New paper! (Available on arxiv.org.)

The universe is very far from maximizing its entropy. Most egregious is the gravitational state of the universe, as noted years ago by Penrose. Gravity, being a long range, unscreened, attractive force, maximizes its entropy by clumping. This is quite unlike systems with ordinary interactions (generally of limited range, or subject to screening), whose entropy is maximized when matter and energy are uniformly distributed. In the case of gravity the most entropically dense configurations are black holes, with exp(A) microstates (A is the area in Planck units). Why did the big bang begin with a smooth background metric, instead of an agglomeration of black holes, when the latter has much higher entropy and hence occupies an exponentially larger portion of phase space? We explore how a phase transition between the smooth, low entropy spacetimes and the high entropy black hole phase might occur.

Note added: After we posted the paper we discovered calculations using Euclidean path integrals (gravitational instantons) which yield the same results for the black hole free energy and nucleation rate as we obtain from our simple intuitive arguments.

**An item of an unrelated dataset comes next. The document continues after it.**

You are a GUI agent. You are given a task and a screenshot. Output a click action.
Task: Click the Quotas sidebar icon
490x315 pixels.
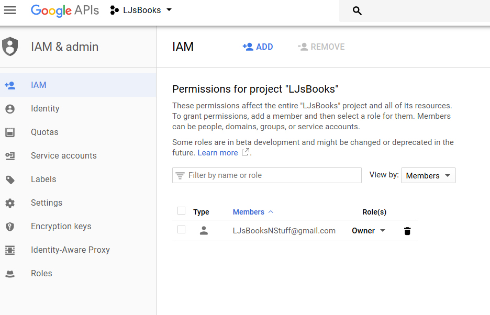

Thermal gravity, black holes and cosmological entropy

Authors: Stephen D. H. Hsu, Brian M. Murray

Taking seriously the interpretation of black hole entropy as the logarithm of the number of microstates, we argue that thermal gravitons may undergo a phase transition to a kind of black hole condensate. The phase transition proceeds via nucleation of black holes at a rate governed by a saddlepoint configuration whose free energy is of order the inverse temperature in Planck units. Whether the universe remains in a low entropy state as opposed to the high entropy black hole condensate depends sensitively on its thermal history. Our results may clarify an old observation of Penrose regarding the very low entropy state of the universe.

1 comment:

  1. Steve,

    Did you get the document I forwarded?